_ASSIGNMENT_
What lines of the data hold the string "computer"? Copy them all.

_TASK INPUTS_
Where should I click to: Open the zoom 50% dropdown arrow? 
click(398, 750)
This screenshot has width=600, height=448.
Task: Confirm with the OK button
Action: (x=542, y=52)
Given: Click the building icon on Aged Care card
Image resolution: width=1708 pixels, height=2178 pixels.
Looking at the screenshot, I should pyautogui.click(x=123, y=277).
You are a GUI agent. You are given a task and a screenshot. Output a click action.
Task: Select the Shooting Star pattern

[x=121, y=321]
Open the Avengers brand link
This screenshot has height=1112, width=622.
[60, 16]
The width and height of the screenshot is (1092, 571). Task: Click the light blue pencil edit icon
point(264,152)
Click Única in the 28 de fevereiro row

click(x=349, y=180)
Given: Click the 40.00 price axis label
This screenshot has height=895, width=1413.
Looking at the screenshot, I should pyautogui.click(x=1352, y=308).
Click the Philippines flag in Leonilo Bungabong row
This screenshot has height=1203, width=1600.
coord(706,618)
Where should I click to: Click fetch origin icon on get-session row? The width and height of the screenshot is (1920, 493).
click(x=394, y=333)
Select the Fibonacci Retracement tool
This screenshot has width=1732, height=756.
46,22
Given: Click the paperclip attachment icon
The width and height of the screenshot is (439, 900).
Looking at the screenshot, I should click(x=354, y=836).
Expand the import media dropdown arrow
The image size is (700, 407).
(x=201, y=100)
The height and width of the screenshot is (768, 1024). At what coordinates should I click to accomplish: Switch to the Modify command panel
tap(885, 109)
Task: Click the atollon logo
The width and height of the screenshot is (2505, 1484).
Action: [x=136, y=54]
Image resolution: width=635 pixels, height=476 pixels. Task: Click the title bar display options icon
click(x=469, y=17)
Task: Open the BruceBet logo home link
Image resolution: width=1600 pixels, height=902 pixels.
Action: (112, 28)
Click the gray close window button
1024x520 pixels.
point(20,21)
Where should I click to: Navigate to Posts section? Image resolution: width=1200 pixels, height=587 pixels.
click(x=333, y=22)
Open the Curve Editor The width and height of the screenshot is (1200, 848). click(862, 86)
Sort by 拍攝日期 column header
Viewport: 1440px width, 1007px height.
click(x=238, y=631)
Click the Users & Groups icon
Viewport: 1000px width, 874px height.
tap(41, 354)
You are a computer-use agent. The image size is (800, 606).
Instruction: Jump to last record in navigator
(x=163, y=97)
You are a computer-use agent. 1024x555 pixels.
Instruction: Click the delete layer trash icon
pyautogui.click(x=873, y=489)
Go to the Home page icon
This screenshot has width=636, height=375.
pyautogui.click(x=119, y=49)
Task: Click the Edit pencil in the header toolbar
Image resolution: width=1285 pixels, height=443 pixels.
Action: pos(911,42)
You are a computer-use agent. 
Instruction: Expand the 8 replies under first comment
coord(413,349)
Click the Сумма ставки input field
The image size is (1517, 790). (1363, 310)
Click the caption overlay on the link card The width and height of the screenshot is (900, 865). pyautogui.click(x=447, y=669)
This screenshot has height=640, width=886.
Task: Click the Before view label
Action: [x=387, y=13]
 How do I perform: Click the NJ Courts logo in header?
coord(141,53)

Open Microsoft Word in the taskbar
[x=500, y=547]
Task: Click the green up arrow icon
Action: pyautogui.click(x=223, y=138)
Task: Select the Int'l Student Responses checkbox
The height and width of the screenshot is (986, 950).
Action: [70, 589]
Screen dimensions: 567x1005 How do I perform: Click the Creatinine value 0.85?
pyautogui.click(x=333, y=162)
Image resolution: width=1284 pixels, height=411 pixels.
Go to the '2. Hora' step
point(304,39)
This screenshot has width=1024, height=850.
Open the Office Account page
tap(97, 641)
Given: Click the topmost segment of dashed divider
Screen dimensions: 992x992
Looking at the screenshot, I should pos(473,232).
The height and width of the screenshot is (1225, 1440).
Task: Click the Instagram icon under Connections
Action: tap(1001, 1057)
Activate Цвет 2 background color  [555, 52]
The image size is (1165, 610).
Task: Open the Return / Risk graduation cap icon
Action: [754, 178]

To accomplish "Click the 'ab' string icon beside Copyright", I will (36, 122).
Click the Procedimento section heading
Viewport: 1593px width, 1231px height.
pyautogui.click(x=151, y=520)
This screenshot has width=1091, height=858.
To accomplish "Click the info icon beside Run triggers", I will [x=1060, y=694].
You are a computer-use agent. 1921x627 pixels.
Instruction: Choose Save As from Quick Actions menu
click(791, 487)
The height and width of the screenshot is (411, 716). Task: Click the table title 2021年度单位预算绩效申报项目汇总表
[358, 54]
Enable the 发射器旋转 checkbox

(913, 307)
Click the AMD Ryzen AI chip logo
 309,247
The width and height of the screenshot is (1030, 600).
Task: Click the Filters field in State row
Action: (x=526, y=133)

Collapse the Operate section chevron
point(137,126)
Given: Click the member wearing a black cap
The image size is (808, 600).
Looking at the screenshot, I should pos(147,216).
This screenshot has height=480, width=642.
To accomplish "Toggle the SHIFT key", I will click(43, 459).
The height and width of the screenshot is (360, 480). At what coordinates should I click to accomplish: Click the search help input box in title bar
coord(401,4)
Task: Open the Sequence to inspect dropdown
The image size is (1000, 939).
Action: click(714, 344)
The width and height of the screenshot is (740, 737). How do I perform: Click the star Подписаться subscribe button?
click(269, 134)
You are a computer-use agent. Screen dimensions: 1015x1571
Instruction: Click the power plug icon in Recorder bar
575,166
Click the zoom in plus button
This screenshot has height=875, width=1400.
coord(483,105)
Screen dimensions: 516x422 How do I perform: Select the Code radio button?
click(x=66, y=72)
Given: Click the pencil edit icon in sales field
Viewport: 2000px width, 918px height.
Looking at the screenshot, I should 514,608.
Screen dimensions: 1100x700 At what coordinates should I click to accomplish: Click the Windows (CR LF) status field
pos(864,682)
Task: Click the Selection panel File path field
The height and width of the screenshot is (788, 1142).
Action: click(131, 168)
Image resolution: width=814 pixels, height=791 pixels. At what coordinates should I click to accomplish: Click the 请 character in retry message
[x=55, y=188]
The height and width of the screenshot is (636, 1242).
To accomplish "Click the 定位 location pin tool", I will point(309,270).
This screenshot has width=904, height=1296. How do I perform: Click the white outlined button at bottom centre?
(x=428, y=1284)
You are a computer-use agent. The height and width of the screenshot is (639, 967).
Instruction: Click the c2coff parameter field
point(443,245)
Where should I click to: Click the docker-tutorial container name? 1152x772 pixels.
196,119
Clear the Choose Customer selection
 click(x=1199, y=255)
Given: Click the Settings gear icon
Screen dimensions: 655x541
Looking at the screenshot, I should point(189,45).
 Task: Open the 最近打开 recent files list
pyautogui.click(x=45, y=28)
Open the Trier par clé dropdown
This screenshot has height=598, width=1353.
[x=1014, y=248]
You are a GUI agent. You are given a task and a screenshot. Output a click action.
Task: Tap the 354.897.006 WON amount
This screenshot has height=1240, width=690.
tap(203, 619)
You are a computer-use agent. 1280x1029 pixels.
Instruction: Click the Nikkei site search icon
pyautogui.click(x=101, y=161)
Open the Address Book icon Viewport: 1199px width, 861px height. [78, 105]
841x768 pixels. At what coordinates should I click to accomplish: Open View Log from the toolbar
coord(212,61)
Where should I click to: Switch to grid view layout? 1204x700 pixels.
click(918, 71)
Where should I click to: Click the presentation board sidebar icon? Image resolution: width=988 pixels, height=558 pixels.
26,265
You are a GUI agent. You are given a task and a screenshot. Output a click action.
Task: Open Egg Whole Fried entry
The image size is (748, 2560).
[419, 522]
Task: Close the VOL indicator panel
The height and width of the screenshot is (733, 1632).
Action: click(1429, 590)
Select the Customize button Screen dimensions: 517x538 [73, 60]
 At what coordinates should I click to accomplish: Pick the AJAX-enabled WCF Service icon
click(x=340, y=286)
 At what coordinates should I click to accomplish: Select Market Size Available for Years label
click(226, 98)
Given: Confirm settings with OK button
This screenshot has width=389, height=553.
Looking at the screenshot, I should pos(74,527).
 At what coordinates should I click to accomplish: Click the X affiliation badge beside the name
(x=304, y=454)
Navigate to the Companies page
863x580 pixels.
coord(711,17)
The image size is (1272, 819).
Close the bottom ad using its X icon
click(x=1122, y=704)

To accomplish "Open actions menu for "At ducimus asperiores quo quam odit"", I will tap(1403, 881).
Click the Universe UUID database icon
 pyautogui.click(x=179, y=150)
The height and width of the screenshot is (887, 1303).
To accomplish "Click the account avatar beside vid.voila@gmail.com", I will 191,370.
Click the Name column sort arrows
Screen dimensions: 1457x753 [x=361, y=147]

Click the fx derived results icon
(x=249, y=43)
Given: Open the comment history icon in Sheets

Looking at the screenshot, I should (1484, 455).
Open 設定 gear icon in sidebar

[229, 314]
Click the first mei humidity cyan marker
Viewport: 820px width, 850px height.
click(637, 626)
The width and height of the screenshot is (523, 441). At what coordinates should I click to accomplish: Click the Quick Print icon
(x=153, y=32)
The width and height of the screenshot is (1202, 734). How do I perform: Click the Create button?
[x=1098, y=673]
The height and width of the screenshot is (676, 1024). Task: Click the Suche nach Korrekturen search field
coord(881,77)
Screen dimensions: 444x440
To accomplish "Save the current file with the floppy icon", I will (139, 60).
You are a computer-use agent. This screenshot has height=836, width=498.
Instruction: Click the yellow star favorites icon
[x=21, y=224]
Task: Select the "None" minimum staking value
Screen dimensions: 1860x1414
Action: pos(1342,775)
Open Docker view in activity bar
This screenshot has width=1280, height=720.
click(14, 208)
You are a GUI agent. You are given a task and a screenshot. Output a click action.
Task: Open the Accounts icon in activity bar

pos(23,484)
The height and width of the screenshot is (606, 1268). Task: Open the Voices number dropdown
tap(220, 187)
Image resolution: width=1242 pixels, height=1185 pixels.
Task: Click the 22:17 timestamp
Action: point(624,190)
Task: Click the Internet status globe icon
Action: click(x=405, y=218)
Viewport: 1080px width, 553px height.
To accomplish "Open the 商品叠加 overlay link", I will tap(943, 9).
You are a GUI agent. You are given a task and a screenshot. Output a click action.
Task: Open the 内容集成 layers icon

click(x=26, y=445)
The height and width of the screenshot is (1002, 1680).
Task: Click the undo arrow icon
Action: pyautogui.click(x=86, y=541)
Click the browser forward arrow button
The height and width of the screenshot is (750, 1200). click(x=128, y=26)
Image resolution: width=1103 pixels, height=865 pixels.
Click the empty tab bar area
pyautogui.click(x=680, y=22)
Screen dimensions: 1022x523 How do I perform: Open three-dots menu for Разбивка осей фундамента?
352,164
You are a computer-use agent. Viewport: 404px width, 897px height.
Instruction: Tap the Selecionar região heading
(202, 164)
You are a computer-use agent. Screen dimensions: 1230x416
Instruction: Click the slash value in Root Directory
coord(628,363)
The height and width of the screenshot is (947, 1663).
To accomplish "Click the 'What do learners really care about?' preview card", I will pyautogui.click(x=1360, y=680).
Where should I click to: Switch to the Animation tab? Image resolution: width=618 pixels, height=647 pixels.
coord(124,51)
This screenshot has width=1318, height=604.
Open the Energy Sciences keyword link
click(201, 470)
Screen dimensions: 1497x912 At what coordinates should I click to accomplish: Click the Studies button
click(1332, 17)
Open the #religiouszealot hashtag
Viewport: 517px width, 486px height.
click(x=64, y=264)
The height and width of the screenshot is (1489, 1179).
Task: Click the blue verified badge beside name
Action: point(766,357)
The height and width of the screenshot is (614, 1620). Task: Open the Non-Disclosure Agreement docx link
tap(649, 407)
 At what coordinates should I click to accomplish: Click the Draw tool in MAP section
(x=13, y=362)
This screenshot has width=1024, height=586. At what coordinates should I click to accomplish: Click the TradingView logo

_ANSWER TO THE EXERCISE_
You are a computer-use agent. The image size is (800, 606).
You are a computer-use agent. 1024x555 pixels.
You are a computer-use agent. 
You are a computer-use agent. 1921x627 pixels.
You are a computer-use agent. Screen dimensions: 1015x1571
You are a computer-use agent. The height and width of the screenshot is (639, 967).
You are a computer-use agent. 1280x1029 pixels.
You are a computer-use agent. This screenshot has height=836, width=498.
You are a computer-use agent. Viewport: 404px width, 897px height.
You are a computer-use agent. Screen dimensions: 1230x416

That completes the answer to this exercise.